Assad was a ruthless dictator who controlled his countrymen by crushing dissent. His socialist Baath Party stifled Syria's economy. He dismembered neighboring Lebanon with the help of the Syrian-backed Hezbollah. He made his territory a home away from home for terrorists like the infamous Carlos the Jackal, and a training ground for both Arab and non-Arab terrorist groups, including the Popular Front for the Liberation of Palestine-General Command, the Japanese Red Army, and the violent Turkish Kurdish faction, the PKU, among others.

Hardly a major terrorist act committed over the last two decades does not bear Syrian fingerprints. The terrorists who blew up the American barracks in Lebanon in 1983 passed through two Syrian checkpoints before driving their bomb-laden cars into the sleeping quarters of American soldiers, killing 241. Syria was deeply implicated in the bombing of Pan Am flight 103 over Lockerbie, Scotland, which killed 270, though the U.S. government has chosen to downplay Syria's role in its effort to woo Assad to the peace table with Israel.

Assad came to power in a military coup soon after Syria's disastrous defeat in the 1967 Arab-Israeli war. As Syrian Defense Minister during the war, Assad was humiliated by Israel's capture of the Golan Heights and the virtual destruction of the Syrian Air Force. Any hope of regaining the territory through military victory largely disappeared after Arab forces were once again defeated by Israel in the 1973 Yom Kippur War.

For anyone who has ever stood on the Golan peering down into the fertile Israeli farms and villages below, it is a mystery as to why the Israelis should ever want to hand over this strategic territory to a country that, time and again, has shown itself implacably opposed to the very existence of the state of Israel. But President Clinton has been urging Israel to do just that for years now, as part of a "peace process" that he has brokered every step of the way since the first secret talks between the Palestine Liberation Organization and Israel began in Oslo, Norway, in 1993.

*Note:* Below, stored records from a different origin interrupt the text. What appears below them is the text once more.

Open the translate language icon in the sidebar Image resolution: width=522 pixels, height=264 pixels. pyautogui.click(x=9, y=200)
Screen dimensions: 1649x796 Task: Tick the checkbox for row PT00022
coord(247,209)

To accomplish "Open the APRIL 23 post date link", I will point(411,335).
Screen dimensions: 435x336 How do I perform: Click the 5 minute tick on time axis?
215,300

With Assad dead, everyone wonders what will happen to the talks between Syria and Israel that were to lead to another "land for peace" accord between the Jewish state and one of its Arab neighbors. Perhaps Assad's son Bashar, who assumes power this week, will be able to broker a true and lasting peace with Israel, but I would not bet on it. In order for there to be peace in the Middle East, all of the dozens of terrorist groups that Assad helped nurture for 30 years must be committed to abandoning their war against Israel and the West. With Hezbollah victorious in Lebanon, now that Israel's troops have withdrawn, who will stop these fanatics from continuing their blood lust?

Both Bill Clinton and Israeli Prime Minister Ehud Barak need a peace agreement to secure their legacies, which, no doubt, contributes to their mild words about Hafez al Assad. But peace cannot come at the expense of truth. Until men of genuine honor and decency assume roles as heads of state in the Middle East, any peace will be tenuous at best. Israel should stick to defending its own interests and territory, not making Bill Clinton or Ehud Barak look good for the history books.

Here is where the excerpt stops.